*** Dataset extract ***

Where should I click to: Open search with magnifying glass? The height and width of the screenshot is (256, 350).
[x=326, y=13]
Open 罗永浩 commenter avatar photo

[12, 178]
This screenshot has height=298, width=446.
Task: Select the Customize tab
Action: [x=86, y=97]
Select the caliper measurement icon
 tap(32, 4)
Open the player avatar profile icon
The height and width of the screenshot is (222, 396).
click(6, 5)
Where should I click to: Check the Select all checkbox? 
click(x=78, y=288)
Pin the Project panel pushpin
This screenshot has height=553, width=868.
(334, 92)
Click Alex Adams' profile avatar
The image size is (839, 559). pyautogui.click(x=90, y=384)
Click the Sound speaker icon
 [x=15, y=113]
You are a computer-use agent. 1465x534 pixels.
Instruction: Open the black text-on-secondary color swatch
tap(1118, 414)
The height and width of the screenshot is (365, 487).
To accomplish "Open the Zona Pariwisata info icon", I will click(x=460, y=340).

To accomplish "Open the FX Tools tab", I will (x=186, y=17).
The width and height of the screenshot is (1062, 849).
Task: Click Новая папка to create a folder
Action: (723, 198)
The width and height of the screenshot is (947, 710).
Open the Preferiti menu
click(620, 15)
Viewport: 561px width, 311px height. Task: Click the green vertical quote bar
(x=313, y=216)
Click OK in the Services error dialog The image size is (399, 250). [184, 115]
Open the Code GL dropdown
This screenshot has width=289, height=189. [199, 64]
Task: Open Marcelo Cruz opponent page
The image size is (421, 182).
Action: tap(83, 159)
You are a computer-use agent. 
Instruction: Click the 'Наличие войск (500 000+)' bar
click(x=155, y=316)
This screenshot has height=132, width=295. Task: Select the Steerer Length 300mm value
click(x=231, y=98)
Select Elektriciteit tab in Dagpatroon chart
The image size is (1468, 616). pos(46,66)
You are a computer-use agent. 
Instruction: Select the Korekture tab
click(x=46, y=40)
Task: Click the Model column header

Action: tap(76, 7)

*** End of Dataset extract ***

Work task >>
Copy the records above exactly.

Solution >>
Where should I click to: Open search with magnifying glass? The height and width of the screenshot is (256, 350).
[x=326, y=13]
Open 罗永浩 commenter avatar photo

[12, 178]
This screenshot has height=298, width=446.
Task: Select the Customize tab
Action: [x=86, y=97]
Select the caliper measurement icon
 tap(32, 4)
Open the player avatar profile icon
The height and width of the screenshot is (222, 396).
click(6, 5)
Where should I click to: Check the Select all checkbox? 
click(x=78, y=288)
Pin the Project panel pushpin
This screenshot has height=553, width=868.
(334, 92)
Click Alex Adams' profile avatar
The image size is (839, 559). pyautogui.click(x=90, y=384)
Click the Sound speaker icon
 [x=15, y=113]
You are a computer-use agent. 1465x534 pixels.
Instruction: Open the black text-on-secondary color swatch
tap(1118, 414)
The height and width of the screenshot is (365, 487).
To accomplish "Open the Zona Pariwisata info icon", I will click(x=460, y=340).

To accomplish "Open the FX Tools tab", I will (x=186, y=17).
The width and height of the screenshot is (1062, 849).
Task: Click Новая папка to create a folder
Action: (723, 198)
The width and height of the screenshot is (947, 710).
Open the Preferiti menu
click(620, 15)
Viewport: 561px width, 311px height. Task: Click the green vertical quote bar
(x=313, y=216)
Click OK in the Services error dialog The image size is (399, 250). [184, 115]
Open the Code GL dropdown
This screenshot has width=289, height=189. [199, 64]
Task: Open Marcelo Cruz opponent page
The image size is (421, 182).
Action: tap(83, 159)
You are a computer-use agent. 
Instruction: Click the 'Наличие войск (500 000+)' bar
click(x=155, y=316)
This screenshot has height=132, width=295. Task: Select the Steerer Length 300mm value
click(x=231, y=98)
Select Elektriciteit tab in Dagpatroon chart
The image size is (1468, 616). pos(46,66)
You are a computer-use agent. 
Instruction: Select the Korekture tab
click(x=46, y=40)
Task: Click the Model column header

Action: tap(76, 7)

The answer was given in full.